# [What is expected]
Look through the data below for the line with "You are a computer-use", and transcribe it exactly together with each line after it up to and including the line with "Instruction: Toggle Bold formatting". Give nothing else.

(Dataset records)
┄┄┄┄┄┄┄┄┄┄

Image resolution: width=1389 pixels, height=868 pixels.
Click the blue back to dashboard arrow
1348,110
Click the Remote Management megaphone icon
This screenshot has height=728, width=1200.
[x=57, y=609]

┄┄┄┄┄┄┄┄┄┄

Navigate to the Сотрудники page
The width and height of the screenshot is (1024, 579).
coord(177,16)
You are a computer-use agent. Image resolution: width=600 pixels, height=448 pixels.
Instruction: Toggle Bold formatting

┄┄┄┄┄┄┄┄┄┄

# [Exercise answer]
You are a computer-use agent. Image resolution: width=600 pixels, height=448 pixels.
Instruction: Toggle Bold formatting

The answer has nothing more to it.